In this case, the administrative law judge granted Section 8(f) relief on the permanent partial disability awarded in the first proceeding. On claimant’s request for modification to permanent total disability, the administrative law judge granted the award but found Section 8(f) inapplicable. On appeal, the Board rejected employer’s challenge to the administrative law judge's authority to address Section 8(f), holding that neither the "law of the case" doctrine nor the fact that Section 8(f) was not listed as an issue in the modification request precluded the administrative law judge’s reopening this issue in view of his broad authority to address mistakes in fact. The case was remanded as the administrative law judge did not afford the parties an adequate opportunity to present evidence and arguments relevant to Section 8(f) once he notified them that he would address this issue in his decision on modification. Coats v. Newport News Shipbuilding & Dry Dock Co., 21 BRBS 77 (1988).

Where, subsequent to the administrative law judge's initial decision, the State of Washington sought to obtain reimbursement of the state benefits it had previously paid claimant, and where the administrative law judge had awarded employer a credit pursuant to Section 3(e) for the state benefits, the administrative law judge properly granted modification. The Board concluded that the state order demanding reimbursement created a change in claimant's economic condition which potentially impinged on the availability and the amount of the Section 3(e) offset awarded to employer in the initial decision, thereby presenting a mistake in a mixed question of law and fact which is properly the subject of a Section 22 modification proceeding. McDougall v. E. P. Paup Co., 21 BRBS 204 (1988), aff'd and modified sub nom. E.P. Paup Co. v. Director, OWCP, 999 F.2d 1341, 27 BRBS 41(CRT) (9th Cir. 1993).

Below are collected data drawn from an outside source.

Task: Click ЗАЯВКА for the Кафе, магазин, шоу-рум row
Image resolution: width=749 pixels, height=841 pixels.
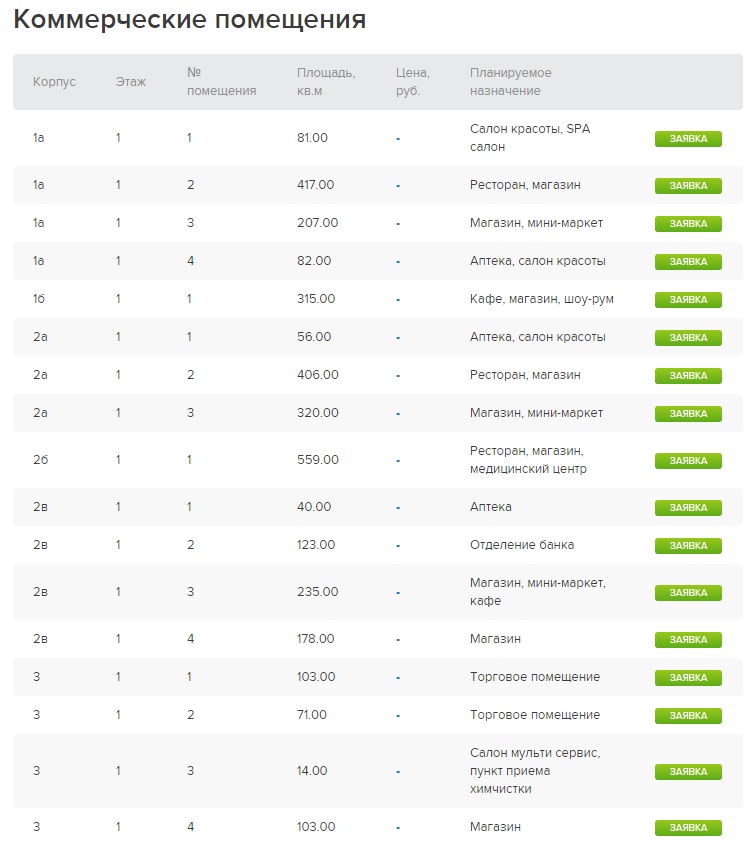Action: pos(687,300)
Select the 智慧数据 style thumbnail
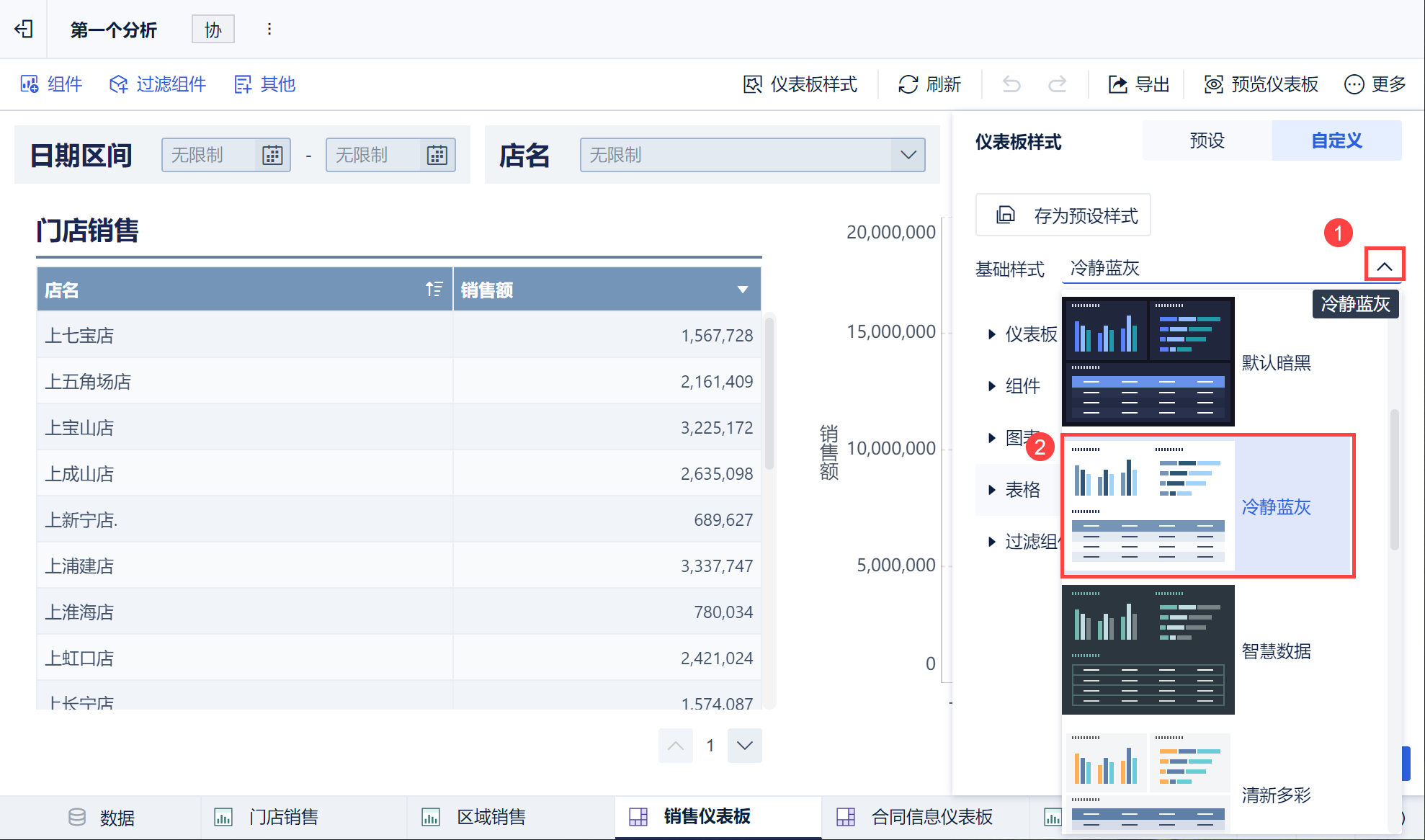This screenshot has height=840, width=1425. (1148, 650)
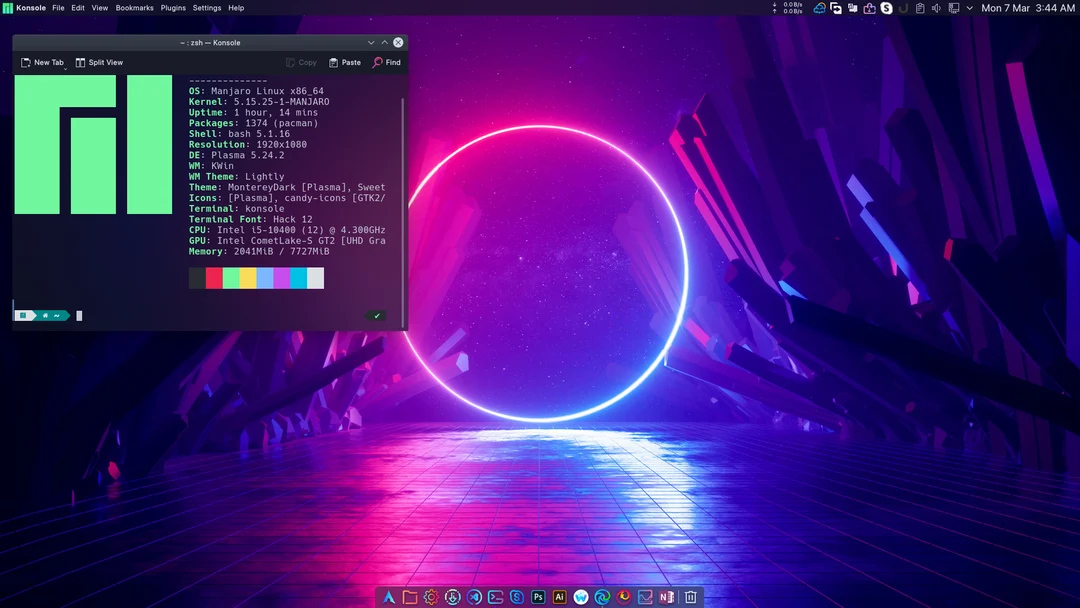1080x608 pixels.
Task: Click the down arrow on Konsole's titlebar
Action: coord(370,42)
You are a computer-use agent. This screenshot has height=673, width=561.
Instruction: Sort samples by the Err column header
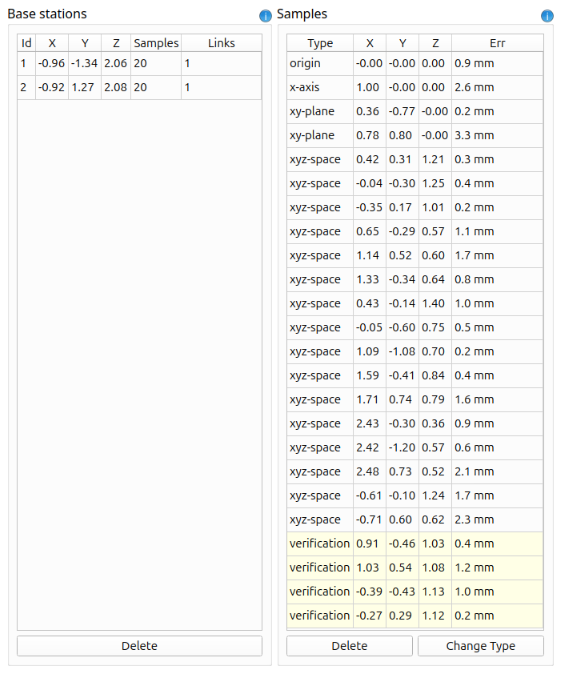[x=497, y=43]
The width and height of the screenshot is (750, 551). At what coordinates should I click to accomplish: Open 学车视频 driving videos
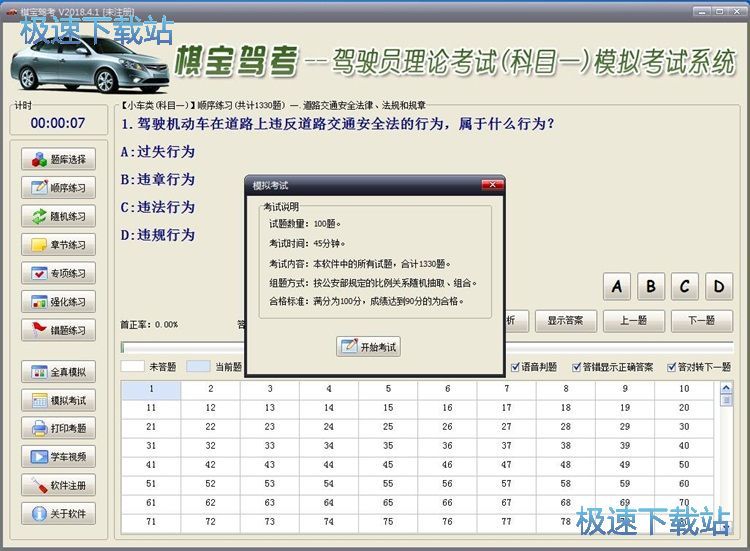tap(58, 457)
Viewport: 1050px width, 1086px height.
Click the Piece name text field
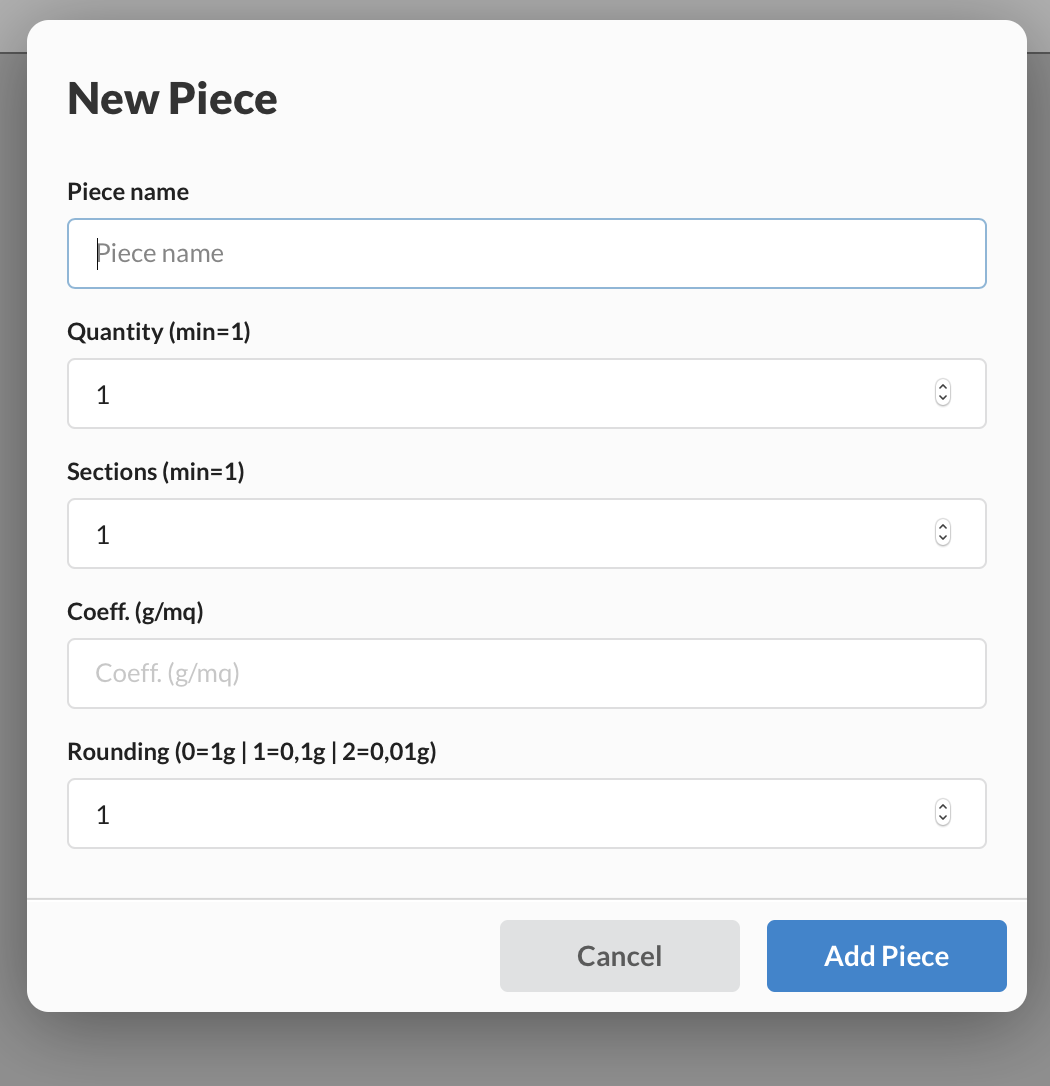click(x=526, y=254)
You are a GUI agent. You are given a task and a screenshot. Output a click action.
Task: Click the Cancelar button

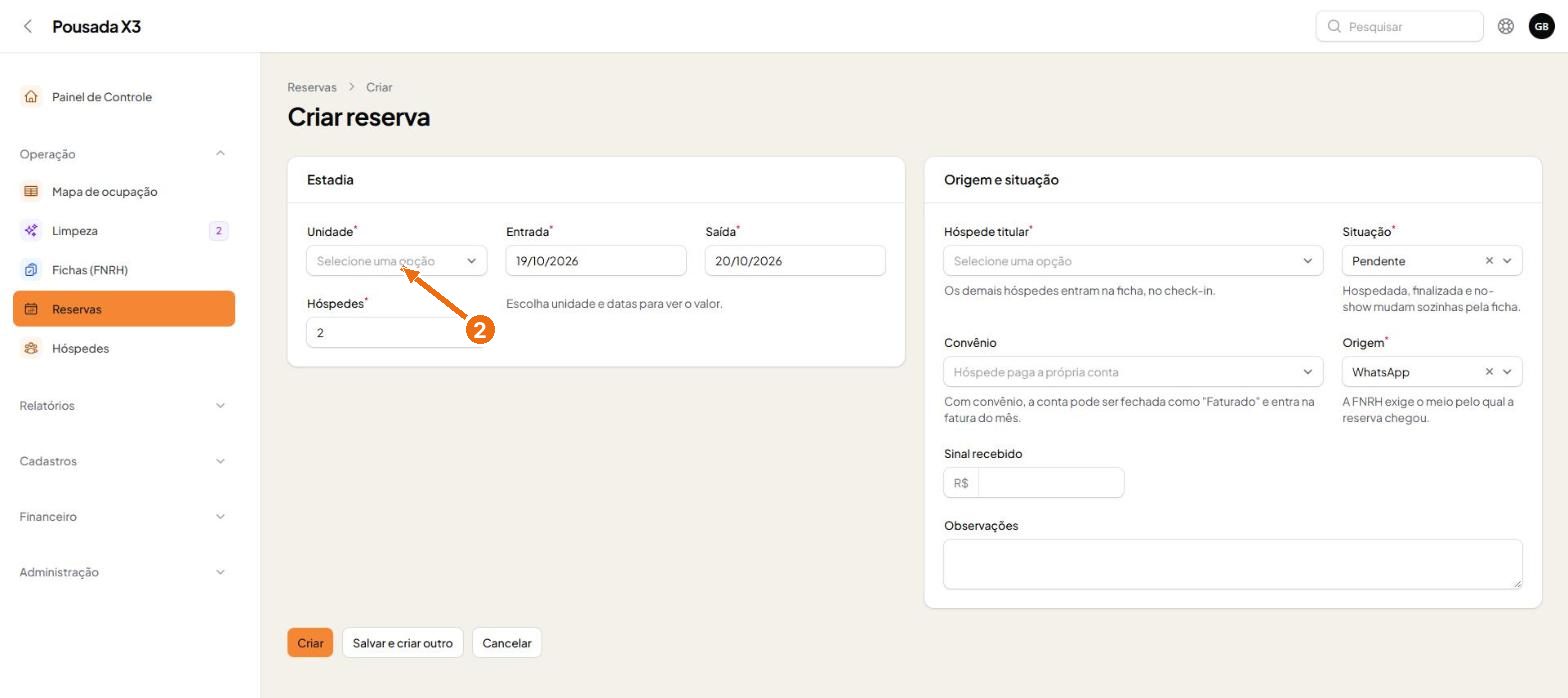point(507,643)
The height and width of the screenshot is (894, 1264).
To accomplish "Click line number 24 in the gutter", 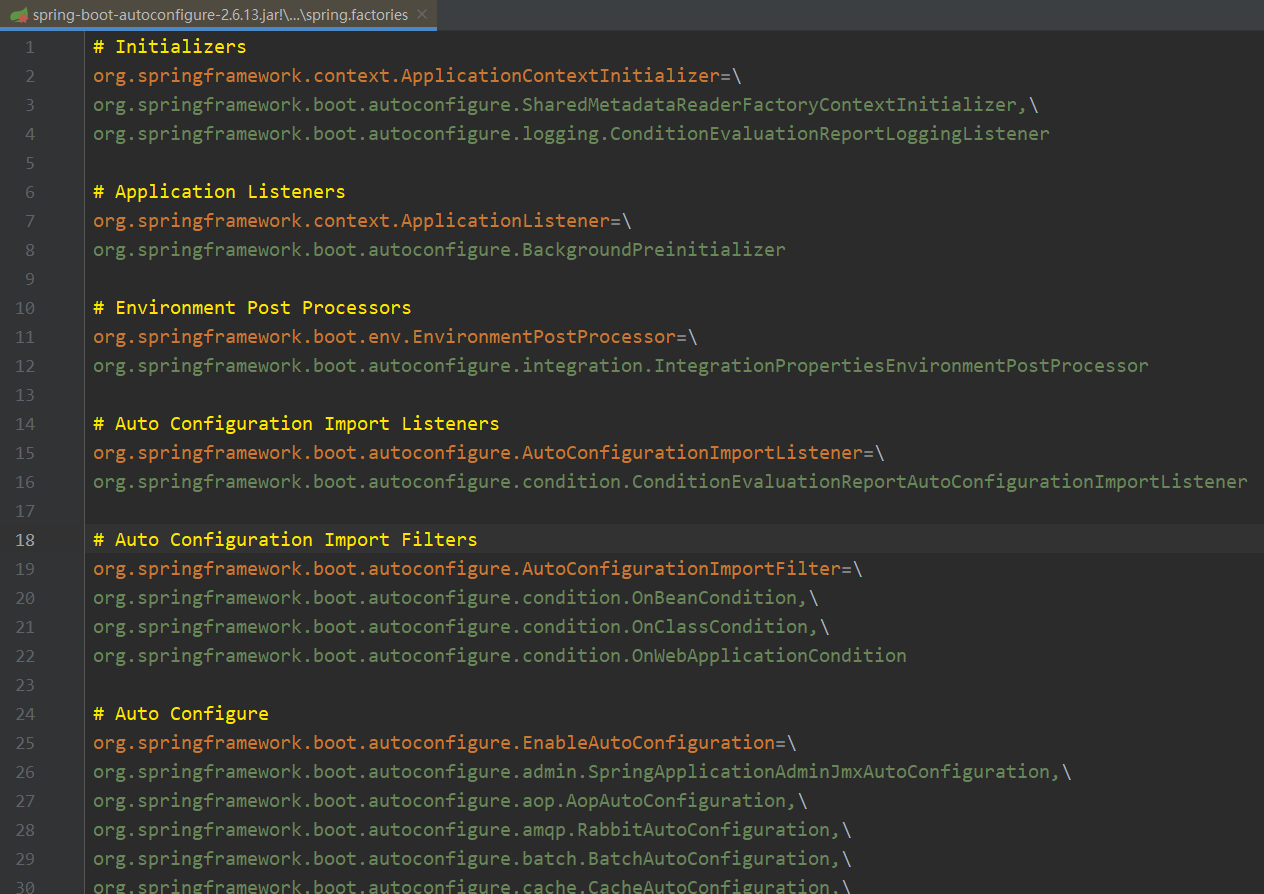I will point(25,713).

Under Section 22, the administrative law judge has broad discretion to correct mistakes of fact whether demonstrated by wholly new evidence, cumulative evidence, or merely further reflection on the evidence initially submitted. Thus, where claimant sought modification based on a mistake in fact in the initial determination on causation and a change in her physical condition, the administrative law judge erred in denying modification based on findings that claimant’s evidence was “merely cumulative” and that he lacked jurisdiction to reweigh the evidence considered by the prior administrative law judge. Pursuant to O’Keeffe, the administrative law judge has jurisdiction to reconsider previously submitted evidence, and it is an abuse of discretion not to consider new evidence submitted in a modification proceeding. The Board remanded the case to the administrative law judge for consideration of the petition for modification in light of both the old and new evidence. Dobson v. Todd Pacific Shipyards Corp., 21 BRBS 174 (1988).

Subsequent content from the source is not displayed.